Scientific classification
- Kingdom: Animalia
- Phylum: Chordata
- Class: Aves
- Order: Galliformes
- Family: Phasianidae
- Genus: Coturnix
- Species: C. coturnix
- Binomial name: Coturnix coturnix (Linnaeus, 1758)
- Synonyms: Tetrao coturnix Linnaeus, 1758;

= Common quail =

- Genus: Coturnix
- Species: coturnix
- Authority: (Linnaeus, 1758)
- Conservation status: LC
- Synonyms: Tetrao coturnix Linnaeus, 1758

Species of bird

The common quail (Coturnix coturnix) or European quail is a small ground-nesting game bird in the pheasant family Phasianidae. It is mainly migratory, breeding in the Palearctic and wintering in Africa and southern India.

With its characteristic call of three repeated chirps (repeated three times in quick succession), this species of quail is more often heard than seen. It is widespread in Europe and North Africa, and is categorised by the IUCN as "least concern". It should not be confused with the Japanese quail (Coturnix japonica), native to Asia, which, although visually similar, has a call that is very distinct from that of the common quail. Like the Japanese quail, common quails are sometimes kept as poultry.

==Taxonomy==
The common quail was formally described by the Swedish naturalist Carl Linnaeus in 1758 in the tenth edition of his Systema Naturae under the binomial name Tetrao coturnix. The specific epithet coturnix is the Latin word for the common quail. This species is now placed in the genus Coturnix that was introduced in 1764 by the French naturalist François Alexandre Pierre de Garsault. The common quail was formerly considered to be conspecific with the Japanese quail (Coturnix japonica). The ranges of the two species meet in Mongolia and near Lake Baikal without apparent interbreeding and in captivity the offspring of crosses show reduced fertility. The Japanese quail is therefore now treated as a separate species.

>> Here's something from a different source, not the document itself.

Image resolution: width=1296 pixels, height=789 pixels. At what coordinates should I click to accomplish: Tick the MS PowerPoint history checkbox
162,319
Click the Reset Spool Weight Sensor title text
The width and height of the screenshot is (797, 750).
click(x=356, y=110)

Five subspecies are recognised:
- C. c. coturnix (Linnaeus, 1758) – breeding in Europe and northwest Africa to Mongolia and north India, wintering in Africa and central, south India
- C. c. conturbans Hartert, 1917 – Azores
- C. c. inopinata Hartert, 1917 – Cape Verde Islands
- C. c. africana Temminck & Schlegel, 1848 – sub-Saharan Africa and the three islands
- C. c. erlangeri Zedlitz, 1912 – east and northeast Africa

==Description==
The common quail is a small compact gallinaceous bird 16–18 cm in length with a wingspan of 32–35 cm. The weight is 70 to 140 g. It is greatest before migration at the end of the breeding season. The female is generally slightly heavier than the male. It is streaked brown with a white eyestripe, and, in the male, a white chin. As befits its migratory nature, it has long wings, unlike the typically short-winged gamebirds. According to Online Etymology Dictionary, "small migratory game bird of the Old World, late 14c. (early 14c. as a surname, Quayle), from Old French quaille (Modern French caille), perhaps via Medieval Latin quaccula (source also of Provençal calha, Italian quaglia, Portuguese calha, Old Spanish coalla), or directly from a Germanic source (compare Dutch kwartel, Old High German quahtala, German Wachtel, Old English wihtel), imitative of the bird's cry. Or the English word might have come up indigenously from Proto-Germanic."

==Distribution and habitat==
This is a terrestrial species, feeding on seeds (weed seeds and cereal gleanings) and insects (beetles, true bugs, ants, earwigs, and orthopterans) and their larvae on the ground. It is notoriously difficult to see, keeping hidden in crops, and reluctant to fly, preferring to creep away instead. Even when flushed, it keeps low and soon drops back into cover. Often the only indication of its presence is the distinctive "wet-my-lips" repetitive song of the male. The call is uttered mostly in the mornings, evenings and sometimes at night. It is a strongly migratory bird, unlike most game birds.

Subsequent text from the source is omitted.